BEGIN Records for the exercise
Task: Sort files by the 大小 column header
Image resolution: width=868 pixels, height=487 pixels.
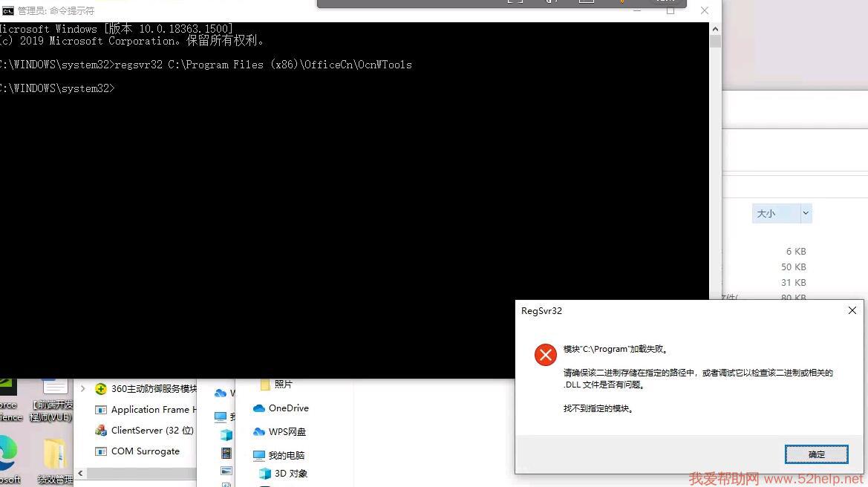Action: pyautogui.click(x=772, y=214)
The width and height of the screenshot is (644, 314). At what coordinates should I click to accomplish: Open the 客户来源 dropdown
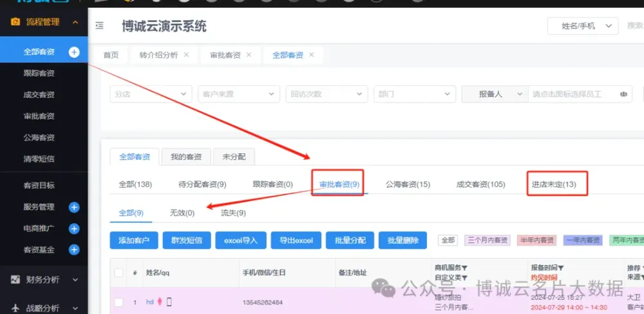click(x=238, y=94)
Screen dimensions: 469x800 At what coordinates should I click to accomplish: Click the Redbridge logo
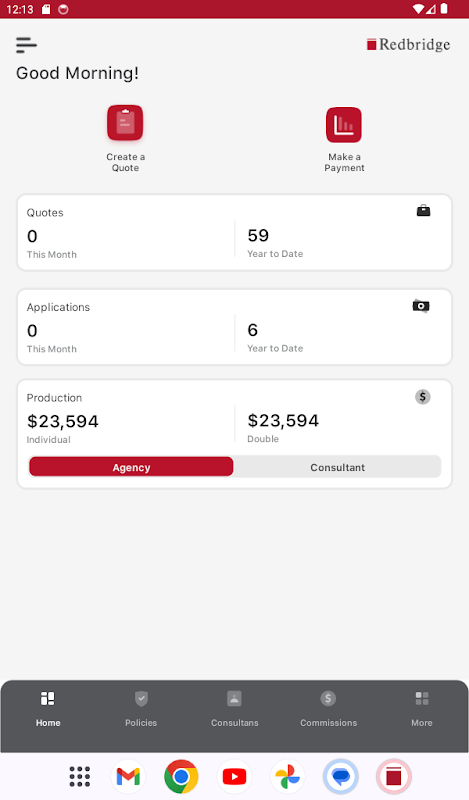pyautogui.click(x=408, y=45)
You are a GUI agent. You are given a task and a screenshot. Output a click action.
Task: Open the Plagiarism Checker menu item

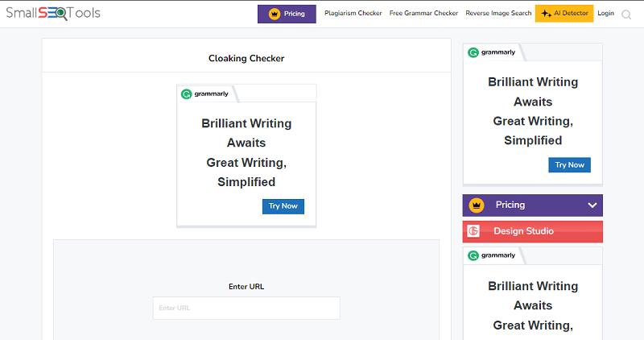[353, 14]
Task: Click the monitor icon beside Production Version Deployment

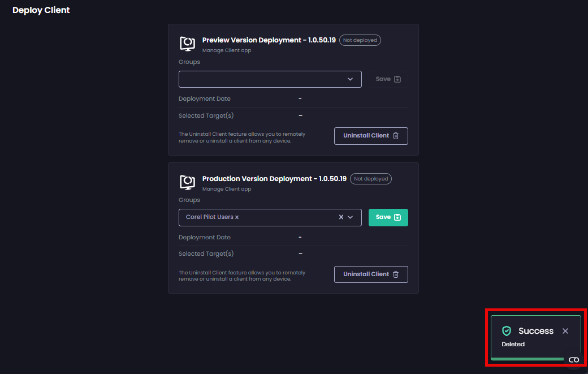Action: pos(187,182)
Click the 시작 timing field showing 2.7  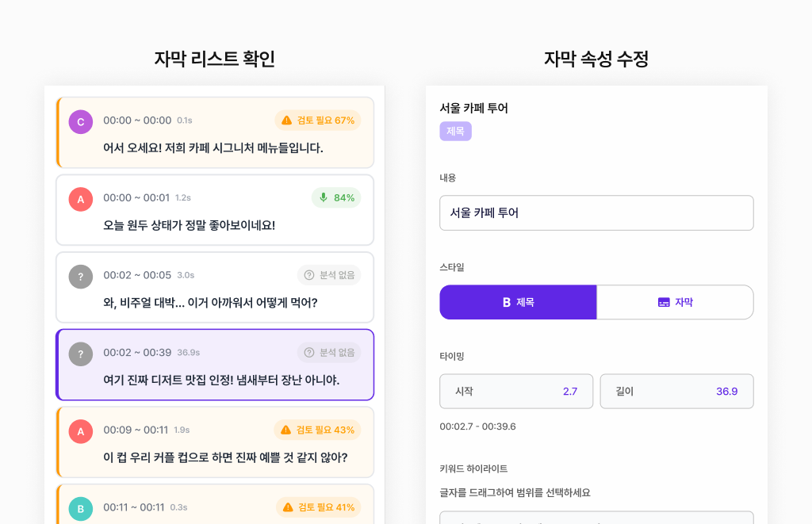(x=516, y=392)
END Records for the exercise
- Instructions to follow:
Repeat the lines above, starting at the first and stopping after the line that holds "You are a GUI", with the pictures left out.

- Response area:
Task: Sort files by the 大小 column header
Image resolution: width=868 pixels, height=487 pixels.
Action: pyautogui.click(x=772, y=214)
The width and height of the screenshot is (644, 314). At what coordinates should I click to accomplish: Open the 客户来源 dropdown
click(x=238, y=94)
Screen dimensions: 469x800 At what coordinates should I click to accomplish: Click the Redbridge logo
pyautogui.click(x=408, y=45)
You are a GUI agent. You are given a task and a screenshot. Output a click action.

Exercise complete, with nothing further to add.